Arabs and Muslims still look upon medieval Spain as a Golden Era painfully lost (often correlating the loss to the modern loss of Palestine). While many in the West may see this as some sort of latent threat, a read of this book will explain just why it was a Golden Era, how it was sharing and cultural exchange which enriched Spain and ultimately Europe, and how the downfall of that Golden Era bears great lessons that neither east nor west seems able to fully grasp to this day.

Mao: The Unknown Story


Posted By J

http://www.amazon.com/Mao-Story-Jung-Chang/dp/0679422714/sr=8-1/qid=1158372816/ref=pd_bbs_1/102-2114092-4768951?ie=UTF8&s=books

Clearly a well-researched book (tons of primary sources - though I didn't care for the way the references were all dumped at the back instead of footnoted or endnoted), a devastating portrait of Mao that shatters myths (the long march narrative of the Chinese government for example is debunked), but the authors have such a hard bent against Mao that by the end of the book it's clear that their thesis no longer properly explains Mao's later life at least.
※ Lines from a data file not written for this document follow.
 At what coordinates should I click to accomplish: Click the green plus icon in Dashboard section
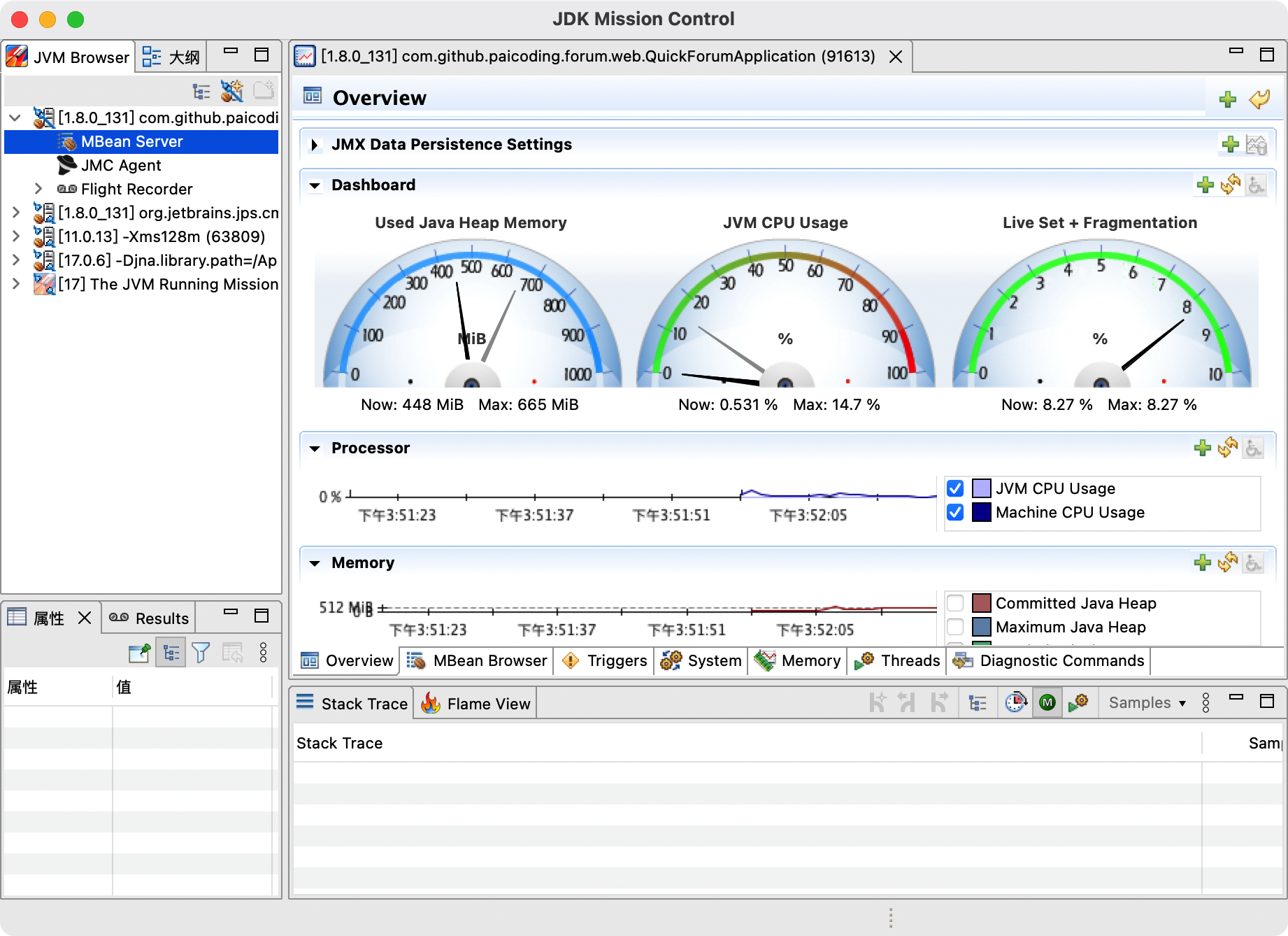(1205, 185)
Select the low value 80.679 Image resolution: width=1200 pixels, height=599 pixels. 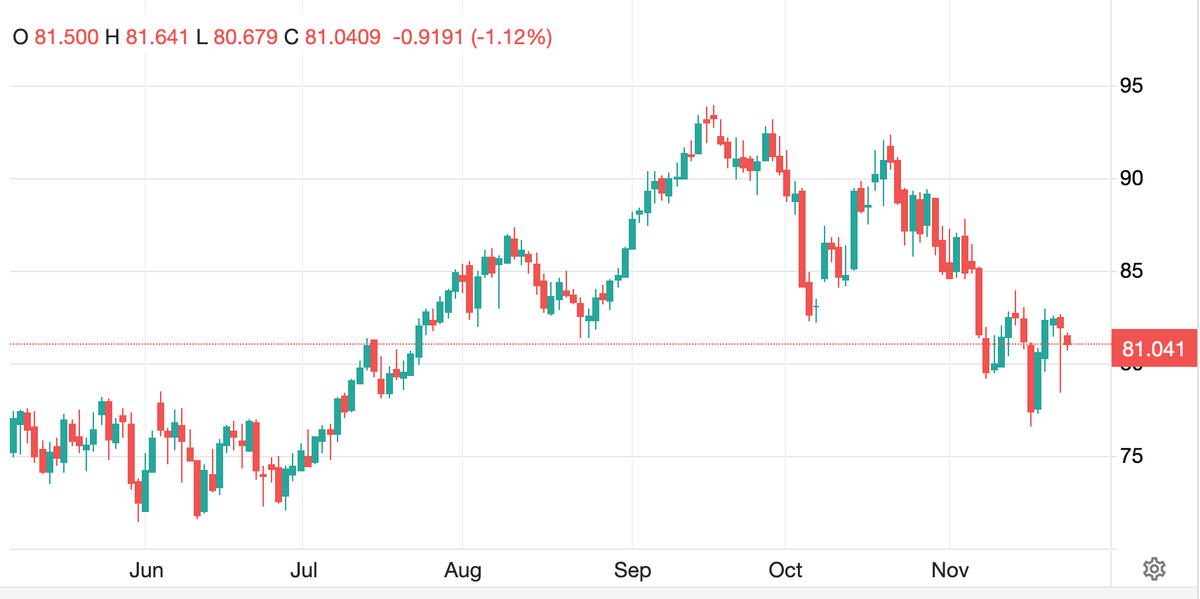pyautogui.click(x=245, y=37)
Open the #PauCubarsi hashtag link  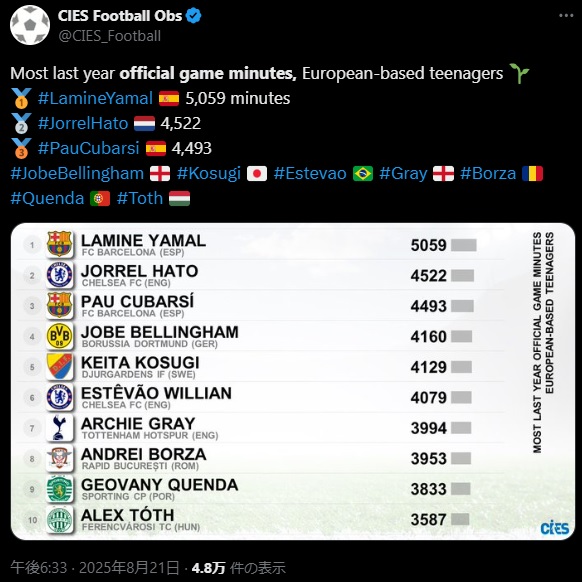[x=88, y=148]
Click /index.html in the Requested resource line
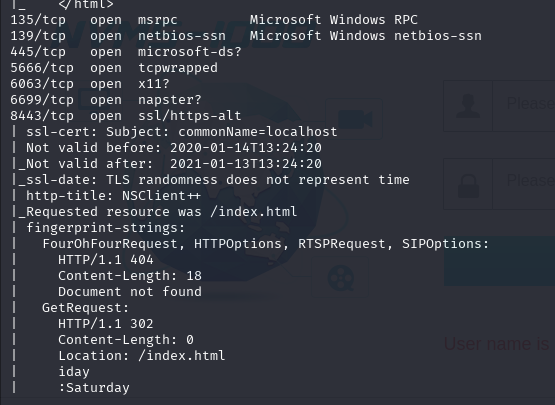 253,212
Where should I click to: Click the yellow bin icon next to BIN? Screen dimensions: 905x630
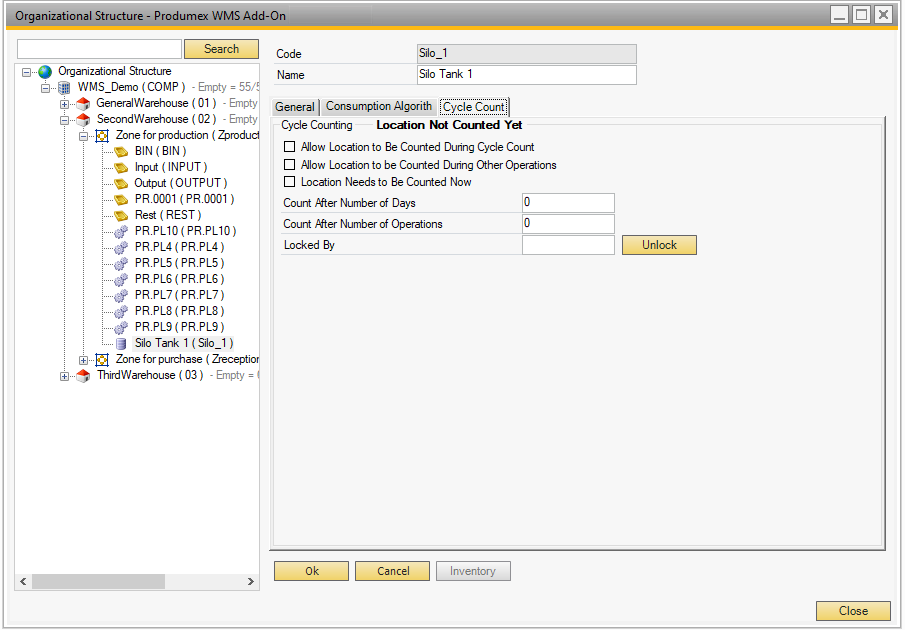[121, 152]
He was selfish, ruthless, violent, manipulative, and cunning and this allowed him to become the master of his Maoist/Stalinist state. But after detailing periods where no one could so much as think outside a Maoist framework suddenly movements of a million people protesting against Mao's policies emerge seemingly out of nowhere if the author's framework is to be believed. The book they produced effectively shatters myths and explains the first half to two-thirds of Mao's life, but the latter years and the interaction between Mao and the China he ruled don't fall neatly into the author's thesis.

I also have to say that the book opened my eyes up to just how horrendous the extent of China's violent turmoil in the 20th century was. People who spend so much time these days harping on how supposedly inherently violent the Arab world is and looking for derogatory cultural and religious reasons to blame and Arabs and Islam would do well to read this book. Zarqawi and Bin Laden had nothing on the Communists, Nationalists, warlords, Japanese and others who turned China into a sea of blood that far outstripped even the horrors of today's Iraq (the Congo of the past decade may be a far better comparison point, but then who in the West could care less about the Congo?). And yet China has emerged into something better. That is not to say that China isn't full of problems or that Iraq is destined to rise like a Phoenix, but rather to make the point that cultural or religious factors are clearly not good core explanatory factors and that we're far better off looking to the motives of groups and individuals who operate on remarkably similar bases the world over - for good and evil, in Mao's case mostly evil.

All that said, a book worth reading, I just feel I need to read some more modern Chinese history to round the picture out. I've copied a much more succinct Amazon review below.




Communism is not for the faint-hearted, August 31, 2006
Reviewer:
Thomas Koetzsch (Hong Kong) - See all my reviewsJung Chang and Jon Halliday's book is a rather detailed account of Mao's life. The authors describe the life of a master schemer - in another life he may have made a good chess player - and manipulator. Occasionally one feels that every aspect of China including her population is just another factor in his schemes to be manipulated because on a number of occasions he mentions re-shaping the population into a more useful tool. 80 million people killed is a most horrendous figure, however, one does feel on a number of occasions, that it could have been a lot worse. What did put me off a bit is the one-sidedness of the book. Mao was a character with few positive qualities; having read this book I can't think of a single one except perhaps that of unifying China into one entity (well almost). The myth of Mao continues to legitimise the present Government of the People's Republic. In that respect I find the authors' epilogue a bit naïve. What other choices would the People's Republic's Government have without jeopardising its existence. On a more positive note one can almost feel the tremendous amount of research that must have gone into this book.